Begin EXERCISE MATERIALS

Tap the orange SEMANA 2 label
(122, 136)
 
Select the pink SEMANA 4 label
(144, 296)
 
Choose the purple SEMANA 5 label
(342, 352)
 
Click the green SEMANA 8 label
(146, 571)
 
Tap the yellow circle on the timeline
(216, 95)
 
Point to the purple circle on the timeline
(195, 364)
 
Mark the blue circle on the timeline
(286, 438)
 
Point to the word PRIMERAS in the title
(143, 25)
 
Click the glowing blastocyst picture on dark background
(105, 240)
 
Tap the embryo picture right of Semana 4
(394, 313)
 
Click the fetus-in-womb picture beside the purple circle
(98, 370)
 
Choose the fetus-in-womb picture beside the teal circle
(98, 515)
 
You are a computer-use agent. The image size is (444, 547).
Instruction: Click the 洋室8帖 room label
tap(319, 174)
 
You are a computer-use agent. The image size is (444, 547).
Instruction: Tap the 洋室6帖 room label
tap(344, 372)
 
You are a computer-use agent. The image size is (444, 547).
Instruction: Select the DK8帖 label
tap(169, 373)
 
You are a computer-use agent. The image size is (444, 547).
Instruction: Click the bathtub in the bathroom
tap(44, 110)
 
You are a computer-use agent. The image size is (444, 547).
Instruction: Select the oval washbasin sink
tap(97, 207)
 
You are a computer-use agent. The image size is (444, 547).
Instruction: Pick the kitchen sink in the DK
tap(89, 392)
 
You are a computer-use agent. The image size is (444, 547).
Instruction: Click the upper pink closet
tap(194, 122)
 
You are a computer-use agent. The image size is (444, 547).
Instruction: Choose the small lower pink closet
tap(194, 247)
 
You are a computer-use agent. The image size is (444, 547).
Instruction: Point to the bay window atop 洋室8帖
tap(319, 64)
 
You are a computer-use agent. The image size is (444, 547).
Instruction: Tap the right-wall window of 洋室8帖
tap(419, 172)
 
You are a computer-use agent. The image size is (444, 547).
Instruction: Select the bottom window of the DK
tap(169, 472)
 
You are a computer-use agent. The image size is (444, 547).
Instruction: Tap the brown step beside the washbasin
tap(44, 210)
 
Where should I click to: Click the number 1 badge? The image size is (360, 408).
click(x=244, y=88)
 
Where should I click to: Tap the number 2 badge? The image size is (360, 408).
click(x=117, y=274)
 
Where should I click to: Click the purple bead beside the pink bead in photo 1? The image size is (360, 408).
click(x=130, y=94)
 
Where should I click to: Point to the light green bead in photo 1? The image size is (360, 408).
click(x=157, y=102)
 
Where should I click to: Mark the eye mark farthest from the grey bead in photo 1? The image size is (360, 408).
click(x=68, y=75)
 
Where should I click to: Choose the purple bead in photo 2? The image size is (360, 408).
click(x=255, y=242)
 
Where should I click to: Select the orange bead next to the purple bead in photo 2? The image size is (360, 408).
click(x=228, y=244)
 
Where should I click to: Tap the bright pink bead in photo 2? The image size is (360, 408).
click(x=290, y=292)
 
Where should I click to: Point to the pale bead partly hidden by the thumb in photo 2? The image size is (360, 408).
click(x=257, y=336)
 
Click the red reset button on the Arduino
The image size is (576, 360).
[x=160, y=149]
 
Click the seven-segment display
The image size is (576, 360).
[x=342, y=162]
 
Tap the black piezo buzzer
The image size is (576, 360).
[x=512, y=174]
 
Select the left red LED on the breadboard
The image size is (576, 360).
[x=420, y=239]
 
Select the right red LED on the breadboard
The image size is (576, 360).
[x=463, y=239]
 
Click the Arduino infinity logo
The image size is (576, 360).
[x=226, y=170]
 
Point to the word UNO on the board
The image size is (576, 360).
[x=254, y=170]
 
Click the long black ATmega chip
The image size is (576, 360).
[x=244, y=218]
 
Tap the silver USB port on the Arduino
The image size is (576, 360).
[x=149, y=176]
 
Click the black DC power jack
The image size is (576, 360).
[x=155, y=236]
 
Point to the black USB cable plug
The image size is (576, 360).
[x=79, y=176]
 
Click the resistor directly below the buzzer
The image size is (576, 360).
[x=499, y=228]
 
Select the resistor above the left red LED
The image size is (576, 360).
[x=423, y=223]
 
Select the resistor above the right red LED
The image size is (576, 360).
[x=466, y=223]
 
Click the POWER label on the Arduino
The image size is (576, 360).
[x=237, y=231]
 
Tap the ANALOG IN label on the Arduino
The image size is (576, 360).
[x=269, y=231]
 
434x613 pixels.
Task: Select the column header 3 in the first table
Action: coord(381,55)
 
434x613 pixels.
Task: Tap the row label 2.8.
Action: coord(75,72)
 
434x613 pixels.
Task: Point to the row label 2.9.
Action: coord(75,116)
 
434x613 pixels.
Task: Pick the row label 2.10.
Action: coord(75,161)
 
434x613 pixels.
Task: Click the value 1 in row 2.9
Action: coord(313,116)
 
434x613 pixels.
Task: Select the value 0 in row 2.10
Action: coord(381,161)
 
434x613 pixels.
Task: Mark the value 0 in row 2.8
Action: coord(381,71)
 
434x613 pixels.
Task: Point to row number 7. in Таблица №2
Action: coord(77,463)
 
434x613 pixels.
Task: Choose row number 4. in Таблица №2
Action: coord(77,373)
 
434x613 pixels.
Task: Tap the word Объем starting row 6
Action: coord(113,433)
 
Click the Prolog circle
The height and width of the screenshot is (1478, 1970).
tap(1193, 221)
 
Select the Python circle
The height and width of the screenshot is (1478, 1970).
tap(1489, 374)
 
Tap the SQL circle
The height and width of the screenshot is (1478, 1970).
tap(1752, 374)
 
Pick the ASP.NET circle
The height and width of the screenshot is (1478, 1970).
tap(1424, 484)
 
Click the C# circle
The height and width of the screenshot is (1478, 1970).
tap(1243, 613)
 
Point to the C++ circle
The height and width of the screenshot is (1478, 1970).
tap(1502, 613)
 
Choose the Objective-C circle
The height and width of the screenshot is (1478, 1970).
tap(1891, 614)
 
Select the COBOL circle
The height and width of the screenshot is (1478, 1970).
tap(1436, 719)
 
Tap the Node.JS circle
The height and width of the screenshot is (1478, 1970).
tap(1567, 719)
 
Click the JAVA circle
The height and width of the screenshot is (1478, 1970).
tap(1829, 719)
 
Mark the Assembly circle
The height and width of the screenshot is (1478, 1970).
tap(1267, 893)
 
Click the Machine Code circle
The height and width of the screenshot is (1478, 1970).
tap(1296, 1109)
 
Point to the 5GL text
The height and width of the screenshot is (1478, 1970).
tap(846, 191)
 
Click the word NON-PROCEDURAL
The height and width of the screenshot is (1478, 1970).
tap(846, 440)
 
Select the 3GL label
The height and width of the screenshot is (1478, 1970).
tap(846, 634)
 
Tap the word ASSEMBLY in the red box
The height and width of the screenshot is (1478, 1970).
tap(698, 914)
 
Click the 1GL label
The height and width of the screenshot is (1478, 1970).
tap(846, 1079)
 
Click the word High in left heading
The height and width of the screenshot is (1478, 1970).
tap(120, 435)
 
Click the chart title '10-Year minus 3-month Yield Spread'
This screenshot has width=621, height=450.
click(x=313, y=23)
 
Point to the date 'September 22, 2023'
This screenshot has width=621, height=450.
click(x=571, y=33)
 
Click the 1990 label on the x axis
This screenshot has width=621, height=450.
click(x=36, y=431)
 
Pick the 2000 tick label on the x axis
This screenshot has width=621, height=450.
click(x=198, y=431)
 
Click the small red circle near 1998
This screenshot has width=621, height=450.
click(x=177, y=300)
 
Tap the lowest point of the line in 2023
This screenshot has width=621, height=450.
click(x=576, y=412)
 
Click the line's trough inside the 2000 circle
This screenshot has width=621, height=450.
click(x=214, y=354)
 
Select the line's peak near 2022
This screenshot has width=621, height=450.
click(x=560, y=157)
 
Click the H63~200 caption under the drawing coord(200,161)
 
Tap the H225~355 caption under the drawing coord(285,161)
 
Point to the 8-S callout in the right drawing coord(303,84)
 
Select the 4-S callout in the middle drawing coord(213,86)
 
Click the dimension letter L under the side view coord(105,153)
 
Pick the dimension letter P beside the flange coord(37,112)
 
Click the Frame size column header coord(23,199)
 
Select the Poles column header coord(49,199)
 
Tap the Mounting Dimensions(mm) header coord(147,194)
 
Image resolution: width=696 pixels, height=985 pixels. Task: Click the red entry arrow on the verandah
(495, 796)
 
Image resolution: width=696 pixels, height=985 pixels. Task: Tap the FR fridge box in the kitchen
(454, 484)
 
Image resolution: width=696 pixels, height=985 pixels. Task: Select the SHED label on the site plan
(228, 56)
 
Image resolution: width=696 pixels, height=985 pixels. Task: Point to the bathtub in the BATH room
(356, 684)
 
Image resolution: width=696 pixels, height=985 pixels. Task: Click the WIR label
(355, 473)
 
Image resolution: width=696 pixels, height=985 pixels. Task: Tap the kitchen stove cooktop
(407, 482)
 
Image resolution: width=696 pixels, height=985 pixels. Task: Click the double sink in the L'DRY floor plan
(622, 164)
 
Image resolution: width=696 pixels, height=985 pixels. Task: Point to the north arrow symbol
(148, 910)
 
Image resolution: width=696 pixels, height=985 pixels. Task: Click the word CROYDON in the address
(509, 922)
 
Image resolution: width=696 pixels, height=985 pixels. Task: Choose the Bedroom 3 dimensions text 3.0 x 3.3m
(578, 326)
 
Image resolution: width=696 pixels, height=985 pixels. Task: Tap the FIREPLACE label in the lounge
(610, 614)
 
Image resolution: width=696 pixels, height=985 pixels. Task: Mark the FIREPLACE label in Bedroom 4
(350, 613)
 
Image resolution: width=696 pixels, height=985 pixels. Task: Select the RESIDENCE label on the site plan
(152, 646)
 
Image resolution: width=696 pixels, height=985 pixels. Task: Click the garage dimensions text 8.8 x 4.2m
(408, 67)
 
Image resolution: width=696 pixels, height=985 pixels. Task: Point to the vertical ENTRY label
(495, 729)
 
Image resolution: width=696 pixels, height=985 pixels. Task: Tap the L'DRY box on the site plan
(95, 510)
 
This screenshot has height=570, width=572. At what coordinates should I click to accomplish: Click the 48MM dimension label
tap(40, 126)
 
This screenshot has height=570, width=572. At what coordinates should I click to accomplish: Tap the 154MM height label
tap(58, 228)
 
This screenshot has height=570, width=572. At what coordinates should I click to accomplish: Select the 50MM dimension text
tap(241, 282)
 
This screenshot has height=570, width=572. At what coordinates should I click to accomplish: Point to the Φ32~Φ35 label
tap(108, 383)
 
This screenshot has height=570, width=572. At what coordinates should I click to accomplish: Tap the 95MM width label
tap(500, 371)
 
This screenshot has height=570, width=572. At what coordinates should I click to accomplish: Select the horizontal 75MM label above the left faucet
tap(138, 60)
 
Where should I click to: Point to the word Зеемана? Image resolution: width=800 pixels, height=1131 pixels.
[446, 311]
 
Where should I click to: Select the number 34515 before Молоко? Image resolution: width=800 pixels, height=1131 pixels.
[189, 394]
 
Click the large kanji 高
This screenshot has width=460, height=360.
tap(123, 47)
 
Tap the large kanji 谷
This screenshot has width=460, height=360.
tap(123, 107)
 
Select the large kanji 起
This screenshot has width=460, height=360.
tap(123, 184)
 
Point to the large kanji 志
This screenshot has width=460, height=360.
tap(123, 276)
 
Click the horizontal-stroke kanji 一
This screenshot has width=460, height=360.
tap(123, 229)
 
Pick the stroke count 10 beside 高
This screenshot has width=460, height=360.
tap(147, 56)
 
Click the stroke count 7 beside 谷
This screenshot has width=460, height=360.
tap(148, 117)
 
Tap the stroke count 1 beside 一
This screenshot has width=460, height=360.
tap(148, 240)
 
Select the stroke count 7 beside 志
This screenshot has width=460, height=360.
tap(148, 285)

End EXERCISE MATERIALS

◆ SHORT TASK:
Repeat the material from the line containing "50MM dimension text" through the line containing "tap(148, 240)", including both of those lines.

◆ COMPLETE OUTPUT:
This screenshot has height=570, width=572. At what coordinates should I click to accomplish: Select the 50MM dimension text
tap(241, 282)
 
This screenshot has height=570, width=572. At what coordinates should I click to accomplish: Point to the Φ32~Φ35 label
tap(108, 383)
 
This screenshot has height=570, width=572. At what coordinates should I click to accomplish: Tap the 95MM width label
tap(500, 371)
 
This screenshot has height=570, width=572. At what coordinates should I click to accomplish: Select the horizontal 75MM label above the left faucet
tap(138, 60)
 
Where should I click to: Point to the word Зеемана? Image resolution: width=800 pixels, height=1131 pixels.
[446, 311]
 
Where should I click to: Select the number 34515 before Молоко? Image resolution: width=800 pixels, height=1131 pixels.
[189, 394]
 
Click the large kanji 高
This screenshot has width=460, height=360.
tap(123, 47)
 
Tap the large kanji 谷
This screenshot has width=460, height=360.
tap(123, 107)
 
Select the large kanji 起
This screenshot has width=460, height=360.
tap(123, 184)
 
Point to the large kanji 志
This screenshot has width=460, height=360.
tap(123, 276)
 
Click the horizontal-stroke kanji 一
This screenshot has width=460, height=360.
tap(123, 229)
 
Pick the stroke count 10 beside 高
This screenshot has width=460, height=360.
tap(147, 56)
 
Click the stroke count 7 beside 谷
This screenshot has width=460, height=360.
tap(148, 117)
 
Tap the stroke count 1 beside 一
This screenshot has width=460, height=360.
tap(148, 240)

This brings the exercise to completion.